Audi contended, prior to findings by outside investigators, that the problems were caused by driver error, specifically pedal misapplication. Subsequently, the National Highway Traffic Safety Administration (NHTSA) concluded that the majority of unintended acceleration cases, including all the ones that prompted the 60 Minutes report, were caused by driver error such as confusion of pedals. CBS did not acknowledge the test results of involved government agencies, but did acknowledge the similar results of another study.

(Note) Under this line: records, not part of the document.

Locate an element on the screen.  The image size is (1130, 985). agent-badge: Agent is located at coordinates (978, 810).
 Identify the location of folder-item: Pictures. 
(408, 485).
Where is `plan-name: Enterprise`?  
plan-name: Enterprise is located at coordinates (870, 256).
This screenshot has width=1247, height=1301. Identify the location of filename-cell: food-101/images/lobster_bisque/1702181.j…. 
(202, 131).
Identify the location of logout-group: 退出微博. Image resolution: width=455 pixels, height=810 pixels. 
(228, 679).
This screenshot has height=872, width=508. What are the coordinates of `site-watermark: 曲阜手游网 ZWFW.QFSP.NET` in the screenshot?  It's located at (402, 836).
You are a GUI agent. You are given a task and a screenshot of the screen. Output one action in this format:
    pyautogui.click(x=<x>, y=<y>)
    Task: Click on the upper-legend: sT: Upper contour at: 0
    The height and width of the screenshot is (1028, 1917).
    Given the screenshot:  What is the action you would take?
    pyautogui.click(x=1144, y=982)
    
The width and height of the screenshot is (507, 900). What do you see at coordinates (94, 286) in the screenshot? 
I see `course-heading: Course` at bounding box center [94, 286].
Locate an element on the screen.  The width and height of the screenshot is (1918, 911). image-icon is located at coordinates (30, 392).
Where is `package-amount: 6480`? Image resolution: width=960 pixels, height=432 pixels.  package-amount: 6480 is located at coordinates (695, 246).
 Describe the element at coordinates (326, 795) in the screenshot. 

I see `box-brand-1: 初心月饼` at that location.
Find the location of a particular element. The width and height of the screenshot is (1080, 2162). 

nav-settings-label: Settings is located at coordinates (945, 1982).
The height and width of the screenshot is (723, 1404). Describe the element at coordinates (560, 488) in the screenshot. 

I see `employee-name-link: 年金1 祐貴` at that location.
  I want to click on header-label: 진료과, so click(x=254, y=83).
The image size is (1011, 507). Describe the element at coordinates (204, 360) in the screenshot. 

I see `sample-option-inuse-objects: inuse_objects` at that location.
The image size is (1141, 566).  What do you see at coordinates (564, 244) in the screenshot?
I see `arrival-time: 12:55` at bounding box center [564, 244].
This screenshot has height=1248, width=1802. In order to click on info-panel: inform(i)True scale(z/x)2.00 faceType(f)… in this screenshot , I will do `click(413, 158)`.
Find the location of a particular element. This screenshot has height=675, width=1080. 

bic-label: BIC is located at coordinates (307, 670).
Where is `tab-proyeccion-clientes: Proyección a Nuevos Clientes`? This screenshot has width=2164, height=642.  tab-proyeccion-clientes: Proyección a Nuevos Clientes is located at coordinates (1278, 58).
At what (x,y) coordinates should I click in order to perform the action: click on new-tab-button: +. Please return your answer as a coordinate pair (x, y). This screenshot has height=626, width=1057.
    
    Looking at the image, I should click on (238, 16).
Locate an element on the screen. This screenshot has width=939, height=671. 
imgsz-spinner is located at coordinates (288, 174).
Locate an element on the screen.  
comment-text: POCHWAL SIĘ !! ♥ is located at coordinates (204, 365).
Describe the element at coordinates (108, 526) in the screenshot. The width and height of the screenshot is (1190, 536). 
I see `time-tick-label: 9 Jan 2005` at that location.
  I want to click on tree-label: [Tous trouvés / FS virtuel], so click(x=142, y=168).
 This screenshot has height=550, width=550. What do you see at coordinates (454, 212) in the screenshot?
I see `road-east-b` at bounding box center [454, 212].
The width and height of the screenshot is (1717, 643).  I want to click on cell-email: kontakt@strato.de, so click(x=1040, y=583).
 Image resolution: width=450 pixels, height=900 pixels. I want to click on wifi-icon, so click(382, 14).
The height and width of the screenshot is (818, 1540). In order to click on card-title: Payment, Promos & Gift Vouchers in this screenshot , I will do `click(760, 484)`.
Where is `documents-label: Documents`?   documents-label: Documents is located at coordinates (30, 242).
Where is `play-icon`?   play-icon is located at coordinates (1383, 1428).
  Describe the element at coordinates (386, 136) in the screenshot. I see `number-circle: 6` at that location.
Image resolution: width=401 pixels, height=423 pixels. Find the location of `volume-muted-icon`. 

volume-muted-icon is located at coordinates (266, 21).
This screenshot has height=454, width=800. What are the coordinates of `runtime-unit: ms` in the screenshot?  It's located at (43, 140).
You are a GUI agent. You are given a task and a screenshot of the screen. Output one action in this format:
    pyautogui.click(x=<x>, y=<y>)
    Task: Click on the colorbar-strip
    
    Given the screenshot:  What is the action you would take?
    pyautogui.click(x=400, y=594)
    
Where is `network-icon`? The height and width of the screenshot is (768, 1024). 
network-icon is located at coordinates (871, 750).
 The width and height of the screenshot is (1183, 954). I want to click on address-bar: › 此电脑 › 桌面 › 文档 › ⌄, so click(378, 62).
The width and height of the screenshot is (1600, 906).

With the series of recall campaigns, Audi made several modifications; the first adjusted the distance between the brake and accelerator pedal on automatic-transmission models. Later repairs, of 250,000 cars dating back to 1978, added a device requiring the driver to press the brake pedal before shifting out of park. A legacy of the Audi 5000 and other reported cases of sudden unintended acceleration are intricate gear stick patterns and brake interlock mechanisms to prevent inadvertent shifting into forward or reverse.

Audi's U.S. sales, which had reached 74,061 in 1985, dropped to 12,283 in 1991 and remained level for three years. – with resale values falling dramatically. Audi subsequently offered increased warranty protection and renamed the affected models – with the 5000 becoming the 100 and 200 in 1989 – and only reached the same sales levels again by model year 2000.

A 2010 BusinessWeek article – outlining possible parallels between Audi's experience and 2009–2010 Toyota vehicle recalls – noted a class-action lawsuit filed in 1987 by about 7,500 Audi 5000-model owners remains unsettled and is currently being contested in county court in Chicago after appeals at the Illinois state and U.S. federal levels.